◆ **Your objective**:
Rewrite the part that opens with the line containing "Where should I click to: Expand" and closes with the line containing "click(610, 160)", substituting "Command" for "Instruction" and leaving everything else unchanged.

(Raw records)
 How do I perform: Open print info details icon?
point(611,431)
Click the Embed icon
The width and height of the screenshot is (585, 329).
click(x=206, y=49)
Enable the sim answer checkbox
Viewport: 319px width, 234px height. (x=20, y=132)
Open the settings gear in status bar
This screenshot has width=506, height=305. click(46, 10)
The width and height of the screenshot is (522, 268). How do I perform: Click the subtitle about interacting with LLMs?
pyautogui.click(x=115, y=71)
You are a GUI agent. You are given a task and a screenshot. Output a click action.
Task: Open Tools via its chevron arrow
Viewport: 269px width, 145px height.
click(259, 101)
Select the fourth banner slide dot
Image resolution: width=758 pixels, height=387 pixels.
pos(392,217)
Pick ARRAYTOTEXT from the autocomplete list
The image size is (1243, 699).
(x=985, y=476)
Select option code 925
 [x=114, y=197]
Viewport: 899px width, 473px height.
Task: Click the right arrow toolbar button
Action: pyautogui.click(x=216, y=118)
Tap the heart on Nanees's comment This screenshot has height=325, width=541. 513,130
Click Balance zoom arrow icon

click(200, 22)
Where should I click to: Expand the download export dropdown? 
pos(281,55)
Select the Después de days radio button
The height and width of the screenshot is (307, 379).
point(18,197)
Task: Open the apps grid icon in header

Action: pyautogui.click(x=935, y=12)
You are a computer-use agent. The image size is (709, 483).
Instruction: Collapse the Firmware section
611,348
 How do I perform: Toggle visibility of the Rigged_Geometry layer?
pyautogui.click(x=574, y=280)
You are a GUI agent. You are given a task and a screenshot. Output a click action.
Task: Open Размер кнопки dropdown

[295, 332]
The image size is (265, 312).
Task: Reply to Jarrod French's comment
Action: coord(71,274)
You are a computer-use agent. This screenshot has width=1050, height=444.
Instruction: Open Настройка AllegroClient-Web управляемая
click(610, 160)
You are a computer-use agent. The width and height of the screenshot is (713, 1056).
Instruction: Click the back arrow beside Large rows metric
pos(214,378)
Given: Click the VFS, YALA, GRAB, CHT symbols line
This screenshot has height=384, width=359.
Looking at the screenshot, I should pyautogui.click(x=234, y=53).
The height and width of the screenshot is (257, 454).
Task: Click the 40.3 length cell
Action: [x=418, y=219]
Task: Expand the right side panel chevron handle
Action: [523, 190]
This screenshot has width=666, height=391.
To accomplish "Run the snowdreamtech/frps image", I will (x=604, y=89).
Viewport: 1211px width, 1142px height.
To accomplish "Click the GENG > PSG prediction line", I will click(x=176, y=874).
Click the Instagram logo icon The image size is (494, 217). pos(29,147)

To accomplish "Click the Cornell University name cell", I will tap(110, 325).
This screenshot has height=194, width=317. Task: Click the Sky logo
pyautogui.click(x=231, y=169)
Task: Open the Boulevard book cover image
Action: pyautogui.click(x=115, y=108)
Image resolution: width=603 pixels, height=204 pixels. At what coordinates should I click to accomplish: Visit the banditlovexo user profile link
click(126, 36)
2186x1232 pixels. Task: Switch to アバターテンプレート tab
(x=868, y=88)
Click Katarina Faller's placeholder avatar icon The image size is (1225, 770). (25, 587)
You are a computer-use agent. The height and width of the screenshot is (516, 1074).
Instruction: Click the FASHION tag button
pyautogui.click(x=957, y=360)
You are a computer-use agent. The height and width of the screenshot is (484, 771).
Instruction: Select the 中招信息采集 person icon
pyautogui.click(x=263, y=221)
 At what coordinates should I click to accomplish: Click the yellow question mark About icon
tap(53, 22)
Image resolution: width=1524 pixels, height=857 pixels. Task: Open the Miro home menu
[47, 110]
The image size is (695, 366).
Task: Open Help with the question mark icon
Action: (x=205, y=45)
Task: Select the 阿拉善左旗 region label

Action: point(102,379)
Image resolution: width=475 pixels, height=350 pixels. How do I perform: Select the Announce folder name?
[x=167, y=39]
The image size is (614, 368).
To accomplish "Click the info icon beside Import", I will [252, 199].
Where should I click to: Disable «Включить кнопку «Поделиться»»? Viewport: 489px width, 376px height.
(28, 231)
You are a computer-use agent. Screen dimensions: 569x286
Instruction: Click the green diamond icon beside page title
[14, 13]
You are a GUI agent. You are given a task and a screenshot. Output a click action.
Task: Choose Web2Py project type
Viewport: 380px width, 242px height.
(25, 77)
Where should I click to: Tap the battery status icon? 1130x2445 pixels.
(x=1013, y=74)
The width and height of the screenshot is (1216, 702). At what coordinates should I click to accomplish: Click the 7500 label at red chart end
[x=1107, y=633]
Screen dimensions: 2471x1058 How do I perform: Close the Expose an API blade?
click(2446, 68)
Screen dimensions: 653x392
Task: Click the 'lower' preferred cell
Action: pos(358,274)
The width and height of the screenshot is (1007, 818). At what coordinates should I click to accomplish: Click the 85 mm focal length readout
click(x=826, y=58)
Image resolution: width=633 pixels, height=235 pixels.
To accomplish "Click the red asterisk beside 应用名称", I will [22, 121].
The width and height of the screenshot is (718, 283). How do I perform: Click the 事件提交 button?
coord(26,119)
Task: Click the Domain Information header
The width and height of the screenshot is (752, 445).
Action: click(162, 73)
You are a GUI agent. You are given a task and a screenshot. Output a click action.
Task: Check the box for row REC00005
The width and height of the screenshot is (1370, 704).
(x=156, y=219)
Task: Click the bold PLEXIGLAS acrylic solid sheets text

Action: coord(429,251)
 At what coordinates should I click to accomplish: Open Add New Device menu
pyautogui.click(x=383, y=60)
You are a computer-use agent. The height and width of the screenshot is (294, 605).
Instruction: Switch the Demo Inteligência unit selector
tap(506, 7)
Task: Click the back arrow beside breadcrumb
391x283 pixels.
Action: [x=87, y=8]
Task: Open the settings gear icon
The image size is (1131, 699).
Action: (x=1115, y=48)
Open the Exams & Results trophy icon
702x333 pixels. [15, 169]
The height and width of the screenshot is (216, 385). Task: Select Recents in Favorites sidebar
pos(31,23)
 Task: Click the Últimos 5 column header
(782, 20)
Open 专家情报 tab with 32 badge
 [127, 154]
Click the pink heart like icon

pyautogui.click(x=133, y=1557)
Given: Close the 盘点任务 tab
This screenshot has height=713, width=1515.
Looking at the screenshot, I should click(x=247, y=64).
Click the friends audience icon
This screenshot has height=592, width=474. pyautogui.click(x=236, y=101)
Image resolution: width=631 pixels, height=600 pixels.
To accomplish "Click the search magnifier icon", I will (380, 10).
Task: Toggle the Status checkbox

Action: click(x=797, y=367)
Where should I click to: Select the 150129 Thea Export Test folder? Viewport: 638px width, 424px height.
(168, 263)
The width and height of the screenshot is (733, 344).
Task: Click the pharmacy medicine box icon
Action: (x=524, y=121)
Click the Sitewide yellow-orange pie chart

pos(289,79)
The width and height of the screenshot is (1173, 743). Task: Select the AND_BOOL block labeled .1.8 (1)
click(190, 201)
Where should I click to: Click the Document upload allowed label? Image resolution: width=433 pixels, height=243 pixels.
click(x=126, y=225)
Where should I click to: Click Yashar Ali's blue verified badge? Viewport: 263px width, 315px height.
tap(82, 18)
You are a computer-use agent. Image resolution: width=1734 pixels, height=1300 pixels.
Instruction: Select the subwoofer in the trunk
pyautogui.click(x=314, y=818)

◆ **Written reply**:
Where should I click to: Expand the download export dropdown? 
pos(281,55)
Select the Después de days radio button
The height and width of the screenshot is (307, 379).
point(18,197)
Task: Open the apps grid icon in header

Action: pyautogui.click(x=935, y=12)
You are a computer-use agent. The image size is (709, 483).
Command: Collapse the Firmware section
611,348
 How do I perform: Toggle visibility of the Rigged_Geometry layer?
pyautogui.click(x=574, y=280)
You are a GUI agent. You are given a task and a screenshot. Output a click action.
Task: Open Размер кнопки dropdown

[295, 332]
The image size is (265, 312).
Task: Reply to Jarrod French's comment
Action: coord(71,274)
You are a computer-use agent. This screenshot has width=1050, height=444.
Command: Open Настройка AllegroClient-Web управляемая
click(610, 160)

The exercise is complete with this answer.